Below are records. Return each one exactly as written.
+++ Extracted records
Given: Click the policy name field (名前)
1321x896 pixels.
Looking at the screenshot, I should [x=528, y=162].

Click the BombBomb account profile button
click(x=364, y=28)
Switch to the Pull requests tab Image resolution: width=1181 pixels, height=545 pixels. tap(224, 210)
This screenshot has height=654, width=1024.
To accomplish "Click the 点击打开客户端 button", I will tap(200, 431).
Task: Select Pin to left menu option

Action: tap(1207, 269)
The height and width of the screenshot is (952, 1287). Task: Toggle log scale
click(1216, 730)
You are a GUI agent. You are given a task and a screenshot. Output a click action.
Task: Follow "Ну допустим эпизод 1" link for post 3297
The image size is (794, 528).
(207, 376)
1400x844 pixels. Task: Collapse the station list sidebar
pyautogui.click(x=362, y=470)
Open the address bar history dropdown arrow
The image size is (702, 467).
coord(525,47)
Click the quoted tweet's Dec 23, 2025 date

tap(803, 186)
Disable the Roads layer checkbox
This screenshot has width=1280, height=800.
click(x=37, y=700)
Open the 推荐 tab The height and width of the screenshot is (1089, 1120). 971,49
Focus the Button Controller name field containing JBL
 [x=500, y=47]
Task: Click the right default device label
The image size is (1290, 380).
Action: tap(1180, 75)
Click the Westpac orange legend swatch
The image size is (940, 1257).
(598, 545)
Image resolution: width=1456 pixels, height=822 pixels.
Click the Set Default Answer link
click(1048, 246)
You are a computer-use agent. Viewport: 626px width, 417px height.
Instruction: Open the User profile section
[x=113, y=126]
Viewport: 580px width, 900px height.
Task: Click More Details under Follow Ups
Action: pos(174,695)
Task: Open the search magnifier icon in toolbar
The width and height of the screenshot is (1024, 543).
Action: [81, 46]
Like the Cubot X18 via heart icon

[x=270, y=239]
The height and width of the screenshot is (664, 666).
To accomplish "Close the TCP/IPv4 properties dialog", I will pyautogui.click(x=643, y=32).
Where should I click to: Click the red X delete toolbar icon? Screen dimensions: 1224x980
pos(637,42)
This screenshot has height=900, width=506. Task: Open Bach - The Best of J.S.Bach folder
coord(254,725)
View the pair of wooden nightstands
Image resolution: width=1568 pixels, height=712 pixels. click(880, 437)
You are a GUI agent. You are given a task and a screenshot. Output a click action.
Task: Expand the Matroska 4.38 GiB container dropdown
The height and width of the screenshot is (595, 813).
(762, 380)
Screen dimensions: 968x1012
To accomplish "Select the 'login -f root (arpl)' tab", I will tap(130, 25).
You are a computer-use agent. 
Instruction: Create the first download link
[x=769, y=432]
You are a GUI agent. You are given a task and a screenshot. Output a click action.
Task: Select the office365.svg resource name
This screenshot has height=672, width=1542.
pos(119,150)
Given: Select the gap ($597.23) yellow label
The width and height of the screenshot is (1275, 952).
++++++
Task result:
Given: Click the policy name field (名前)
1321x896 pixels.
Looking at the screenshot, I should [x=528, y=162].

Click the BombBomb account profile button
click(x=364, y=28)
Switch to the Pull requests tab Image resolution: width=1181 pixels, height=545 pixels. tap(224, 210)
This screenshot has height=654, width=1024.
To accomplish "Click the 点击打开客户端 button", I will tap(200, 431).
Task: Select Pin to left menu option

Action: tap(1207, 269)
The height and width of the screenshot is (952, 1287). Task: Toggle log scale
click(1216, 730)
You are a GUI agent. You are given a task and a screenshot. Output a click action.
Task: Follow "Ну допустим эпизод 1" link for post 3297
The image size is (794, 528).
(207, 376)
1400x844 pixels. Task: Collapse the station list sidebar
pyautogui.click(x=362, y=470)
Open the address bar history dropdown arrow
The image size is (702, 467).
coord(525,47)
Click the quoted tweet's Dec 23, 2025 date

tap(803, 186)
Disable the Roads layer checkbox
This screenshot has width=1280, height=800.
click(x=37, y=700)
Open the 推荐 tab The height and width of the screenshot is (1089, 1120). 971,49
Focus the Button Controller name field containing JBL
 [x=500, y=47]
Task: Click the right default device label
The image size is (1290, 380).
Action: tap(1180, 75)
Click the Westpac orange legend swatch
The image size is (940, 1257).
(598, 545)
Image resolution: width=1456 pixels, height=822 pixels.
Click the Set Default Answer link
click(1048, 246)
You are a computer-use agent. Viewport: 626px width, 417px height.
Instruction: Open the User profile section
[x=113, y=126]
Viewport: 580px width, 900px height.
Task: Click More Details under Follow Ups
Action: pos(174,695)
Task: Open the search magnifier icon in toolbar
The width and height of the screenshot is (1024, 543).
Action: [81, 46]
Like the Cubot X18 via heart icon

[x=270, y=239]
The height and width of the screenshot is (664, 666).
To accomplish "Close the TCP/IPv4 properties dialog", I will pyautogui.click(x=643, y=32).
Where should I click to: Click the red X delete toolbar icon? Screen dimensions: 1224x980
pos(637,42)
This screenshot has height=900, width=506. Task: Open Bach - The Best of J.S.Bach folder
coord(254,725)
View the pair of wooden nightstands
Image resolution: width=1568 pixels, height=712 pixels. click(880, 437)
You are a GUI agent. You are given a task and a screenshot. Output a click action.
Task: Expand the Matroska 4.38 GiB container dropdown
The height and width of the screenshot is (595, 813).
(762, 380)
Screen dimensions: 968x1012
To accomplish "Select the 'login -f root (arpl)' tab", I will tap(130, 25).
You are a computer-use agent. 
Instruction: Create the first download link
[x=769, y=432]
You are a GUI agent. You are given a task and a screenshot. Output a click action.
Task: Select the office365.svg resource name
This screenshot has height=672, width=1542.
pos(119,150)
Given: Select the gap ($597.23) yellow label
The width and height of the screenshot is (1275, 952).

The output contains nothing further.